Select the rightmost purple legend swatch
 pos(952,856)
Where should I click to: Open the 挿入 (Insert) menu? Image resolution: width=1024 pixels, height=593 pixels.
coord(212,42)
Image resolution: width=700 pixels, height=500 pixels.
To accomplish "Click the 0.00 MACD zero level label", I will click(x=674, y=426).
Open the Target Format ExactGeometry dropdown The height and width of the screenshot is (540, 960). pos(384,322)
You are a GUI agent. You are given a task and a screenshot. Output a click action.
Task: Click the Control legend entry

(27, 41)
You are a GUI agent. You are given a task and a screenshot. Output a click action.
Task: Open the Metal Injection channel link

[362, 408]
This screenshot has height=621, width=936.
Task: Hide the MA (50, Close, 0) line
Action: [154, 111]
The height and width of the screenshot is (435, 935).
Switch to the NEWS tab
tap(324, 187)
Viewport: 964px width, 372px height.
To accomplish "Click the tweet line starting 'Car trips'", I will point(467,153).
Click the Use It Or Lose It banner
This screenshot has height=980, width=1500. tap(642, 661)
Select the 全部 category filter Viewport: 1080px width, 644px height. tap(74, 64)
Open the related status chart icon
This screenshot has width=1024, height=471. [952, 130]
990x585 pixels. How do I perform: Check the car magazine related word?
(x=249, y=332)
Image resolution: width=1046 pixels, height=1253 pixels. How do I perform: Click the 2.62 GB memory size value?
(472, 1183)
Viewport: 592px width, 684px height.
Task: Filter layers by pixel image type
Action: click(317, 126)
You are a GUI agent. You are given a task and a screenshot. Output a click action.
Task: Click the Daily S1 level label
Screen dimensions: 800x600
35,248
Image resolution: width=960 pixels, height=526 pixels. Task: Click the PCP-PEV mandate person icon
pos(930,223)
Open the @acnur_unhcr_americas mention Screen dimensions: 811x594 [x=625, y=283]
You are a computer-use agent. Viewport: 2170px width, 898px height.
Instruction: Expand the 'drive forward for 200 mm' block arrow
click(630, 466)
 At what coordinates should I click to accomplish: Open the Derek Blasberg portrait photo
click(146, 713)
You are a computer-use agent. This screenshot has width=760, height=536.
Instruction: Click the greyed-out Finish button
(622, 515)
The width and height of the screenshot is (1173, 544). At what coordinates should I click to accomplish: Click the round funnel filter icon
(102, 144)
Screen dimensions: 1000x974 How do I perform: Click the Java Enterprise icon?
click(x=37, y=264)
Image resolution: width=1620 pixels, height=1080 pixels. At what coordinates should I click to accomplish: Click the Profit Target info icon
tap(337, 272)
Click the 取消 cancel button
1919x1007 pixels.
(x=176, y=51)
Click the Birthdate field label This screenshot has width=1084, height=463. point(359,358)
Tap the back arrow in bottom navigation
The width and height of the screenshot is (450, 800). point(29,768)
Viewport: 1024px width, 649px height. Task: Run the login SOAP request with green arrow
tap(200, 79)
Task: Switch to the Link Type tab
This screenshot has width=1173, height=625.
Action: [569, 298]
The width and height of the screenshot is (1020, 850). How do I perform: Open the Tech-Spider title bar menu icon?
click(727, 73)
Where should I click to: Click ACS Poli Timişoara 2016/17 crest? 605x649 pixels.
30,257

-*-*-

● WORK INSTRUCTIONS
Write out the data again in full. Match it exactly.

● RESULT
Select the rightmost purple legend swatch
 pos(952,856)
Where should I click to: Open the 挿入 (Insert) menu? Image resolution: width=1024 pixels, height=593 pixels.
coord(212,42)
Image resolution: width=700 pixels, height=500 pixels.
To accomplish "Click the 0.00 MACD zero level label", I will click(x=674, y=426).
Open the Target Format ExactGeometry dropdown The height and width of the screenshot is (540, 960). pos(384,322)
You are a GUI agent. You are given a task and a screenshot. Output a click action.
Task: Click the Control legend entry

(27, 41)
You are a GUI agent. You are given a task and a screenshot. Output a click action.
Task: Open the Metal Injection channel link

[362, 408]
This screenshot has height=621, width=936.
Task: Hide the MA (50, Close, 0) line
Action: [154, 111]
The height and width of the screenshot is (435, 935).
Switch to the NEWS tab
tap(324, 187)
Viewport: 964px width, 372px height.
To accomplish "Click the tweet line starting 'Car trips'", I will point(467,153).
Click the Use It Or Lose It banner
This screenshot has height=980, width=1500. tap(642, 661)
Select the 全部 category filter Viewport: 1080px width, 644px height. tap(74, 64)
Open the related status chart icon
This screenshot has width=1024, height=471. [952, 130]
990x585 pixels. How do I perform: Check the car magazine related word?
(x=249, y=332)
Image resolution: width=1046 pixels, height=1253 pixels. How do I perform: Click the 2.62 GB memory size value?
(472, 1183)
Viewport: 592px width, 684px height.
Task: Filter layers by pixel image type
Action: click(317, 126)
You are a GUI agent. You are given a task and a screenshot. Output a click action.
Task: Click the Daily S1 level label
Screen dimensions: 800x600
35,248
Image resolution: width=960 pixels, height=526 pixels. Task: Click the PCP-PEV mandate person icon
pos(930,223)
Open the @acnur_unhcr_americas mention Screen dimensions: 811x594 [x=625, y=283]
You are a computer-use agent. Viewport: 2170px width, 898px height.
Instruction: Expand the 'drive forward for 200 mm' block arrow
click(630, 466)
 At what coordinates should I click to accomplish: Open the Derek Blasberg portrait photo
click(146, 713)
You are a computer-use agent. This screenshot has width=760, height=536.
Instruction: Click the greyed-out Finish button
(622, 515)
The width and height of the screenshot is (1173, 544). At what coordinates should I click to accomplish: Click the round funnel filter icon
(102, 144)
Screen dimensions: 1000x974 How do I perform: Click the Java Enterprise icon?
click(x=37, y=264)
Image resolution: width=1620 pixels, height=1080 pixels. At what coordinates should I click to accomplish: Click the Profit Target info icon
tap(337, 272)
Click the 取消 cancel button
1919x1007 pixels.
(x=176, y=51)
Click the Birthdate field label This screenshot has width=1084, height=463. point(359,358)
Tap the back arrow in bottom navigation
The width and height of the screenshot is (450, 800). point(29,768)
Viewport: 1024px width, 649px height. Task: Run the login SOAP request with green arrow
tap(200, 79)
Task: Switch to the Link Type tab
This screenshot has width=1173, height=625.
Action: [569, 298]
The width and height of the screenshot is (1020, 850). How do I perform: Open the Tech-Spider title bar menu icon?
click(727, 73)
Where should I click to: Click ACS Poli Timişoara 2016/17 crest? 605x649 pixels.
30,257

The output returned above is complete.